Sir John Gieve: I cannot give
you an answer to that. If all the people currently on our lists
remain failed asylum seekers and do not get any other sort of
status, it would take many years. At the moment our target is
to change the direction of this total, we are not yet targeting
zero.
Q126 Kitty Ussher: I want to unpack
a little bit more what your targets and your business plan is.
You are saying within months, how know many months, can you be
more specific?
Sir John Gieve: The target is
to do it in this calendar year, so it is within one or two months.
I have been slightly hedging my bets in saying that I am not quite
sure we will get there by December, but it will be within that
sort of period.
Q127 Kitty Ussher: Within a small
number of months the outstanding number of failed asylum seekers
in this country will start to fall. Do you have any further targets
of that? When will it fall by 50,000 or 100,000?
Sir John Gieve: We have not set
ourselves a target of that sort yet.
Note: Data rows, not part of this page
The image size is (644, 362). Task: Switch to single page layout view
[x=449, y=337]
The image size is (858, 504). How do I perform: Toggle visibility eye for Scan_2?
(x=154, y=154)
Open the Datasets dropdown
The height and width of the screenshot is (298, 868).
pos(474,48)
When the Prime Minister set
us the tipping point target it looked extremely ambitious, and
our next target, after achieving it, is to sustain it. Obviously
in the next Spending Review, when we will be rolling forward our
targets, we will then look again at what is realistic and may
set a quantified target.
Q128 Kitty Ussher: Do you not think
it is odd if your first target is due to be hit in the next couple
of months that you do yet know what your next milestone is? Is
it not dangerous that, perhaps the momentum could be lost?
Sir John Gieve: There is no risk
of the momentum being lost, in my view. The whole organisation
is focused on this and they know very well that this is not the
end of the process.
Q129 Kitty Ussher: If we were to
revisit this subject in yearsI think we previously mentioned
thiswhat do you think the outstanding number of failed
asylum seekers will be?
Sir John Gieve: I do not think
I should bequeath my successor a particular number. Our formal
target on removals is to continue to increase the percentage which
removals represent of people becoming failed asylum seekers, so
that will drive down the stock, but I am not going to put a number
to it.
Q130 Kitty Ussher: I am sure the
Committee can draw its own conclusions from your responses. Why
is the number of voluntary removals so much lower than in other
countries? I think the Report mentions Scandinavia and Germany
which had much higher monthly voluntary removals.
Sir John Gieve: We discussed this
earlier. The answer is I do not know exactly why some countries
seem to have more voluntary removals and their figures are difficult
to compare directly. It may be something to do with the nationalities
who claim asylum and where they remove them to, which differs
across different European countries. What we do know is that there
are measures we can take to further increase the number of voluntary
removals here and we are taking them both in terms of extra publicity
and more vigorous use of Reporting centres.
Q131 Kitty Ussher: Would your life
not be made so much easier if we could detain every single asylum
seeker who came into the country?
Sir John Gieve: I do not think
so. The prospect of having a massive second detention, effectively
prisoner estate, would bring its own problems; that is not what
is necessary. What we are trying to do through our new asylum
model is to keep control and contact and to manage cases through
so that a much higher proportion of them are removed and they
are removed more quickly at the end of the process. I do not think
that requires detention for all cases. We have a lot of volunteers
for removal at the end of the process. Many people are quite willing
to stay in contact with us and do in the end agree to go, so it
is not necessary for them to be detained.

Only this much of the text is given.